I’m not the only one who’s been worried about that. The establishment clause says “Congress shall make no law respecting an establishment of religion,” and free exercise clause picks up with “[…] or prohibiting the free exercise thereof.” Especially in the recently ended June term of the court, a 6-3 majority of the court has handed down opinions de facto privileging Christian prayers on public school football fields, Christian schools receiving public funding and a Christian interpretation of abortion law.
Interviewed by Ayman Mohyeldin of MSNBC, Amanda Tyler of the Baptist Joint Committee said both Alito’s speech and the court’s recent tilt toward Christian nationalism threaten the historic balance between the establishment and free exercise clause. (A bit of background: While evangelical Baptists have benefited from the court’s rightward tilt, the Baptists in general trace their history back to Roger Williams and they tend to be leery of undue church-state enganglement.) Here’s MSNBC’s blurb on YouTube:
The religious right has been around for a long time. But in recent years, a new kind of public, political expression of religion has grown increasingly common: Christian nationalism. But what do Christian nationalists really stand for and where is the movement headed? Amanda Tyler, lead organizer of Christians Against Christian Nationalism, joins Ayman to discuss.

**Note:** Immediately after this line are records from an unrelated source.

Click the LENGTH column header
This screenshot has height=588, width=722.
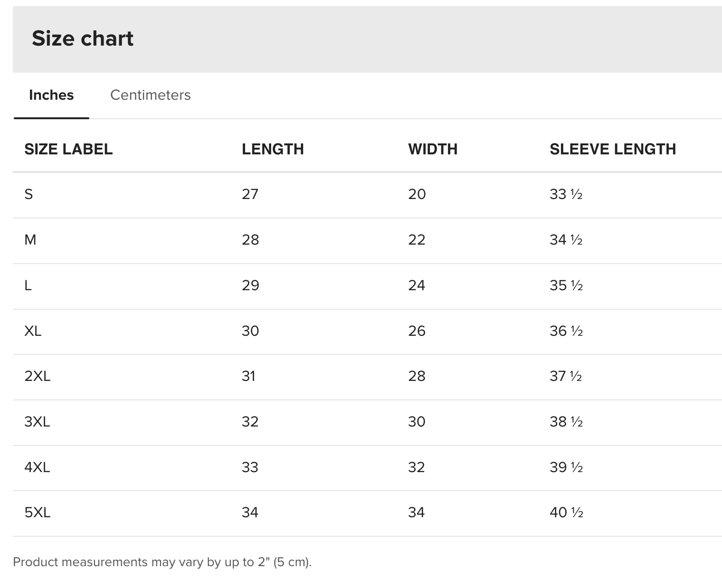273,149
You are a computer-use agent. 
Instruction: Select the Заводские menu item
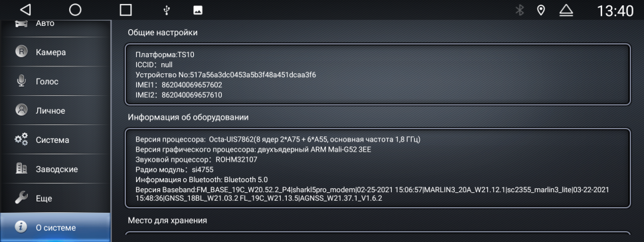tap(55, 169)
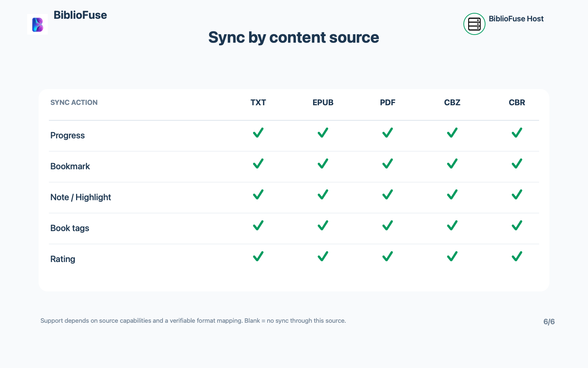Click the Progress checkmark under TXT

258,132
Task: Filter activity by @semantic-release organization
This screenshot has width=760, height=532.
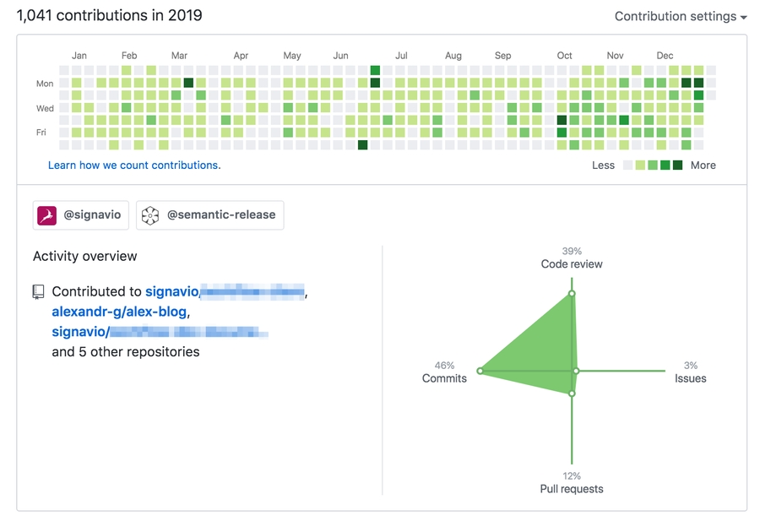Action: (210, 215)
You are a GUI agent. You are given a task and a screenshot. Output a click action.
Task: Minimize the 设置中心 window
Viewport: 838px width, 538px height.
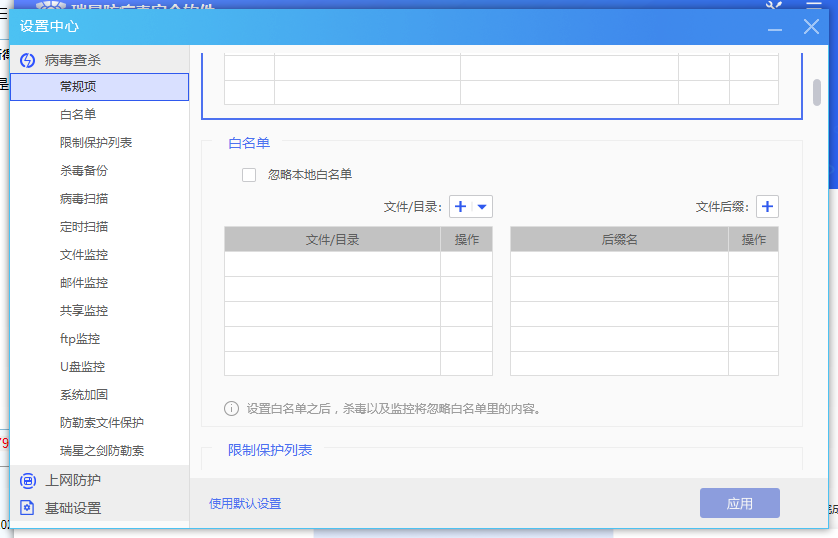[775, 27]
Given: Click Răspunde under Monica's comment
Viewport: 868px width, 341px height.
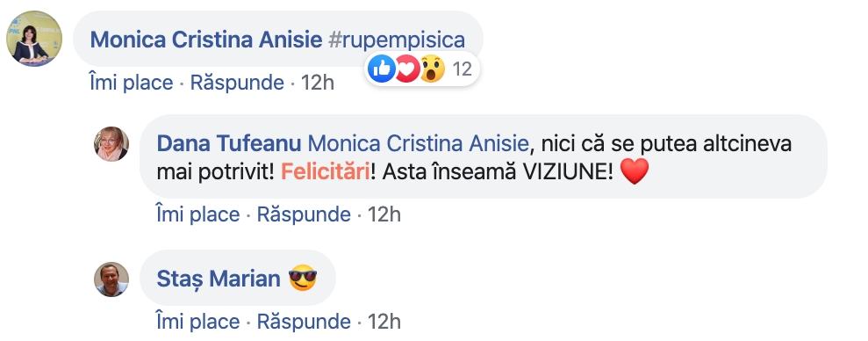Looking at the screenshot, I should 238,83.
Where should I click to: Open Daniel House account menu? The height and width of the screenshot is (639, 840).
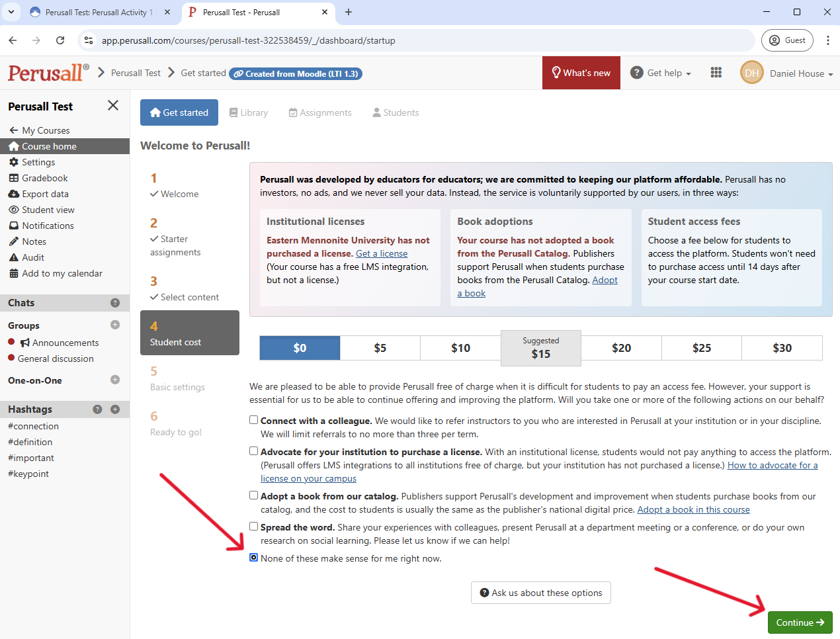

Alito all-but-confirmed those fears of undue Christian influence in a speech in Rome, to an advocacy group affiliated with Notre Dame Law School. He said, among other things, he believes “[r]eligious liberty is under attack” and it “is worth special protection.”
Political reaction to the speech was about what can be expected — perhaps best summed up by a July 29 Fox News report headlined “CNN analyst hits Alito’s ‘nasty’ speech mocking foreign leaders over abortion ruling: A ‘tone of aggrievement’.” Fox media reporter Joseph A. Wulfsohn noted that Alito took swipes at Prince Harry and outgoing UK Prime Minister Boris Johnson, and US media in turn took swipes at Alito. Fair and balanced enough, I guess. And sadly accurate.
Alito’s speech is worth remembering, though, both for what he said and for its underlying assumption. As far as I can tell, he assumes that his
So I’m excerpting from the press release announcing the speech and from what I believe is the most insightful (if somewhat editorialized and delightfully snarky) reaction pieces, by Dahlia Lithwick and Mark Joseph Stern of the online magazine Slate. Also a thoughtful piece by Washington Post national correspondent Philip Bump parsing what Alito seems to mean when he speaks of religion and “the traditional religious beliefs that are contrary to the new moral code that is ascendant in some sectors.”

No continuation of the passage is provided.